AIM OF THE TASK » Copy the material below word for word, with every line kept as it stands.

(Word and element pointing entries)
⟨
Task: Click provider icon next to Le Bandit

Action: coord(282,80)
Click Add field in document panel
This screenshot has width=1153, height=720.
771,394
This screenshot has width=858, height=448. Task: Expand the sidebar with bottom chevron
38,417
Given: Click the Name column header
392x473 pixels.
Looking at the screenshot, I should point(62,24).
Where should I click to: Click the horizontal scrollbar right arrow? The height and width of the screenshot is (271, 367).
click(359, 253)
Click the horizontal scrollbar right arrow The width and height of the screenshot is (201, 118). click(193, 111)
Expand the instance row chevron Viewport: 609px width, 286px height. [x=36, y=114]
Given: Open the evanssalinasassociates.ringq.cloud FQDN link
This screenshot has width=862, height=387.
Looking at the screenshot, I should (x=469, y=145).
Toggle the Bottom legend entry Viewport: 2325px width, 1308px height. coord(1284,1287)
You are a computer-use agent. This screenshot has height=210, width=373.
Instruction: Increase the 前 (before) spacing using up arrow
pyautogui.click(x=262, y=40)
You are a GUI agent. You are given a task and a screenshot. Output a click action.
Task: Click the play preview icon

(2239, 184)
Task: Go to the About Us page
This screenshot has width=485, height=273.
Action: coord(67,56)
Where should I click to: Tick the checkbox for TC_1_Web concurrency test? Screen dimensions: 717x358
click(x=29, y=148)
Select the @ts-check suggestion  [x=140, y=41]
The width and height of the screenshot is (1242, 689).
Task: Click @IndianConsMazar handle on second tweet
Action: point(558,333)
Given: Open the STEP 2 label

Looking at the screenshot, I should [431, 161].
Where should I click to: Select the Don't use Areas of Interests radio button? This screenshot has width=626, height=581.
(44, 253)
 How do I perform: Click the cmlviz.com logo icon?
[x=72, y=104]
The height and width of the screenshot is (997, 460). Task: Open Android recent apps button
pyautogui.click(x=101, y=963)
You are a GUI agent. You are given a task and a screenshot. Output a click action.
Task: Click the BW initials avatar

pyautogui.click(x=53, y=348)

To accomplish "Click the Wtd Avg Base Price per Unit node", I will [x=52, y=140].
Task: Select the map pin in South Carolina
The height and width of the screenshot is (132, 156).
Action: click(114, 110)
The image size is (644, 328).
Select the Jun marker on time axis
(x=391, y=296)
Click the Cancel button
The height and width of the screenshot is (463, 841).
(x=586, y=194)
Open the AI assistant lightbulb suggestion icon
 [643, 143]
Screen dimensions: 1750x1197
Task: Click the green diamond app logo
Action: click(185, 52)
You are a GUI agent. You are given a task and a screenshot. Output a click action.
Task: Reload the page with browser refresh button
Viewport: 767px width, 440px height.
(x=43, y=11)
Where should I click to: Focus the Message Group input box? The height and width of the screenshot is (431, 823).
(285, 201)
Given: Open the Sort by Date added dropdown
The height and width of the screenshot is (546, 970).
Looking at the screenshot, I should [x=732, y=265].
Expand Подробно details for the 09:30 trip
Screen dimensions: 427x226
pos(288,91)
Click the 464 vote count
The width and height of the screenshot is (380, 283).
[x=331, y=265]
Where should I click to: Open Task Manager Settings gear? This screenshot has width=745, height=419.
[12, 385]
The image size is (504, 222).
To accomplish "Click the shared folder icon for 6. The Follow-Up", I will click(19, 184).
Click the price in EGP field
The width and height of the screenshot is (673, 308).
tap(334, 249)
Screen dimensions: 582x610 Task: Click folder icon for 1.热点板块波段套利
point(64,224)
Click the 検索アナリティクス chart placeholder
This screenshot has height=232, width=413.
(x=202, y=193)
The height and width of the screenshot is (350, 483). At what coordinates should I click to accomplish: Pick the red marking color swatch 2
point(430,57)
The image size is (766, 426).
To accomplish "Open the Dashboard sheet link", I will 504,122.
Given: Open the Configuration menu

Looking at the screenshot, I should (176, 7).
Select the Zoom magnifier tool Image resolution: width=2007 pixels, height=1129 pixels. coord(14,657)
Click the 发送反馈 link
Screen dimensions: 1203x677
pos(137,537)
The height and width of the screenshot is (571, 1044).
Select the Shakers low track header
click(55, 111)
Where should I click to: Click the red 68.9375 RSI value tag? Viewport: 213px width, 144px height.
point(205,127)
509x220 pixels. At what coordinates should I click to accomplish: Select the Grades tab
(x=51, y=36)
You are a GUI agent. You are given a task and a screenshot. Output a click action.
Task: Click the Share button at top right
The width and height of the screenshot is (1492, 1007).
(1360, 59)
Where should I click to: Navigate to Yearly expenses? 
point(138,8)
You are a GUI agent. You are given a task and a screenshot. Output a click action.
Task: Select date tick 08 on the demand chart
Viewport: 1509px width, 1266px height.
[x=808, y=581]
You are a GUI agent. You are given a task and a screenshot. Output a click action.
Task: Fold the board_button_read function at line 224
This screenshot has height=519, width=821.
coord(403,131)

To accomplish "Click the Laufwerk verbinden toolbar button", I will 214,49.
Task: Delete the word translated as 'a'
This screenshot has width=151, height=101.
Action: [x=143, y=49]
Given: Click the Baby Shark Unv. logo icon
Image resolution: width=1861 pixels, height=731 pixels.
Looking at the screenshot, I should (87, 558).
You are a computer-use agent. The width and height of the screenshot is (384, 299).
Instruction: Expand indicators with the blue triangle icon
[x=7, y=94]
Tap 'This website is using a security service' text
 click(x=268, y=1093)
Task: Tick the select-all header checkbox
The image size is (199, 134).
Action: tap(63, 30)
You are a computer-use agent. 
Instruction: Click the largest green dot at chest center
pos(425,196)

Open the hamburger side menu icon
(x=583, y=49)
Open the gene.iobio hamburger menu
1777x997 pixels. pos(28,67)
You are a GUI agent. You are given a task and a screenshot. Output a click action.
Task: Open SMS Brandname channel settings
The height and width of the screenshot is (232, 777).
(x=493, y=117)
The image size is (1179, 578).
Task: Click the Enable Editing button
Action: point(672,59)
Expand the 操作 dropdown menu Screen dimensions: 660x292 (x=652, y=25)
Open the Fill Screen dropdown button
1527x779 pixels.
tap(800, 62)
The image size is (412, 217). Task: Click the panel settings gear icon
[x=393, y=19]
⟩
THE OUTPUT »
Task: Click provider icon next to Le Bandit

Action: coord(282,80)
Click Add field in document panel
This screenshot has width=1153, height=720.
771,394
This screenshot has width=858, height=448. Task: Expand the sidebar with bottom chevron
38,417
Given: Click the Name column header
392x473 pixels.
Looking at the screenshot, I should point(62,24).
Where should I click to: Click the horizontal scrollbar right arrow? The height and width of the screenshot is (271, 367).
click(359, 253)
Click the horizontal scrollbar right arrow The width and height of the screenshot is (201, 118). click(193, 111)
Expand the instance row chevron Viewport: 609px width, 286px height. [x=36, y=114]
Given: Open the evanssalinasassociates.ringq.cloud FQDN link
This screenshot has width=862, height=387.
Looking at the screenshot, I should (x=469, y=145).
Toggle the Bottom legend entry Viewport: 2325px width, 1308px height. coord(1284,1287)
You are a computer-use agent. This screenshot has height=210, width=373.
Instruction: Increase the 前 (before) spacing using up arrow
pyautogui.click(x=262, y=40)
You are a GUI agent. You are given a task and a screenshot. Output a click action.
Task: Click the play preview icon

(2239, 184)
Task: Go to the About Us page
This screenshot has width=485, height=273.
Action: coord(67,56)
Where should I click to: Tick the checkbox for TC_1_Web concurrency test? Screen dimensions: 717x358
click(x=29, y=148)
Select the @ts-check suggestion  [x=140, y=41]
The width and height of the screenshot is (1242, 689).
Task: Click @IndianConsMazar handle on second tweet
Action: point(558,333)
Given: Open the STEP 2 label

Looking at the screenshot, I should [431, 161].
Where should I click to: Select the Don't use Areas of Interests radio button? This screenshot has width=626, height=581.
(44, 253)
 How do I perform: Click the cmlviz.com logo icon?
[x=72, y=104]
The height and width of the screenshot is (997, 460). Task: Open Android recent apps button
pyautogui.click(x=101, y=963)
You are a GUI agent. You are given a task and a screenshot. Output a click action.
Task: Click the BW initials avatar

pyautogui.click(x=53, y=348)

To accomplish "Click the Wtd Avg Base Price per Unit node", I will [x=52, y=140].
Task: Select the map pin in South Carolina
The height and width of the screenshot is (132, 156).
Action: click(114, 110)
The image size is (644, 328).
Select the Jun marker on time axis
(x=391, y=296)
Click the Cancel button
The height and width of the screenshot is (463, 841).
(x=586, y=194)
Open the AI assistant lightbulb suggestion icon
 [643, 143]
Screen dimensions: 1750x1197
Task: Click the green diamond app logo
Action: click(185, 52)
You are a GUI agent. You are given a task and a screenshot. Output a click action.
Task: Reload the page with browser refresh button
Viewport: 767px width, 440px height.
(x=43, y=11)
Where should I click to: Focus the Message Group input box? The height and width of the screenshot is (431, 823).
(285, 201)
Given: Open the Sort by Date added dropdown
The height and width of the screenshot is (546, 970).
Looking at the screenshot, I should [x=732, y=265].
Expand Подробно details for the 09:30 trip
Screen dimensions: 427x226
pos(288,91)
Click the 464 vote count
The width and height of the screenshot is (380, 283).
[x=331, y=265]
Where should I click to: Open Task Manager Settings gear? This screenshot has width=745, height=419.
[12, 385]
The image size is (504, 222).
To accomplish "Click the shared folder icon for 6. The Follow-Up", I will click(19, 184).
Click the price in EGP field
The width and height of the screenshot is (673, 308).
tap(334, 249)
Screen dimensions: 582x610 Task: Click folder icon for 1.热点板块波段套利
point(64,224)
Click the 検索アナリティクス chart placeholder
This screenshot has height=232, width=413.
(x=202, y=193)
The height and width of the screenshot is (350, 483). At what coordinates should I click to accomplish: Pick the red marking color swatch 2
point(430,57)
The image size is (766, 426).
To accomplish "Open the Dashboard sheet link", I will 504,122.
Given: Open the Configuration menu

Looking at the screenshot, I should (176, 7).
Select the Zoom magnifier tool Image resolution: width=2007 pixels, height=1129 pixels. coord(14,657)
Click the 发送反馈 link
Screen dimensions: 1203x677
pos(137,537)
The height and width of the screenshot is (571, 1044).
Select the Shakers low track header
click(55, 111)
Where should I click to: Click the red 68.9375 RSI value tag? Viewport: 213px width, 144px height.
point(205,127)
509x220 pixels. At what coordinates should I click to accomplish: Select the Grades tab
(x=51, y=36)
You are a GUI agent. You are given a task and a screenshot. Output a click action.
Task: Click the Share button at top right
The width and height of the screenshot is (1492, 1007).
(1360, 59)
Where should I click to: Navigate to Yearly expenses? 
point(138,8)
You are a GUI agent. You are given a task and a screenshot. Output a click action.
Task: Select date tick 08 on the demand chart
Viewport: 1509px width, 1266px height.
[x=808, y=581]
You are a GUI agent. You are given a task and a screenshot. Output a click action.
Task: Fold the board_button_read function at line 224
This screenshot has height=519, width=821.
coord(403,131)

To accomplish "Click the Laufwerk verbinden toolbar button", I will 214,49.
Task: Delete the word translated as 'a'
This screenshot has width=151, height=101.
Action: [x=143, y=49]
Given: Click the Baby Shark Unv. logo icon
Image resolution: width=1861 pixels, height=731 pixels.
Looking at the screenshot, I should (87, 558).
You are a computer-use agent. The width and height of the screenshot is (384, 299).
Instruction: Expand indicators with the blue triangle icon
[x=7, y=94]
Tap 'This website is using a security service' text
 click(x=268, y=1093)
Task: Tick the select-all header checkbox
The image size is (199, 134).
Action: tap(63, 30)
You are a computer-use agent. 
Instruction: Click the largest green dot at chest center
pos(425,196)

Open the hamburger side menu icon
(x=583, y=49)
Open the gene.iobio hamburger menu
1777x997 pixels. pos(28,67)
You are a GUI agent. You are given a task and a screenshot. Output a click action.
Task: Open SMS Brandname channel settings
The height and width of the screenshot is (232, 777).
(x=493, y=117)
The image size is (1179, 578).
Task: Click the Enable Editing button
Action: point(672,59)
Expand the 操作 dropdown menu Screen dimensions: 660x292 (x=652, y=25)
Open the Fill Screen dropdown button
1527x779 pixels.
tap(800, 62)
The image size is (412, 217). Task: Click the panel settings gear icon
[x=393, y=19]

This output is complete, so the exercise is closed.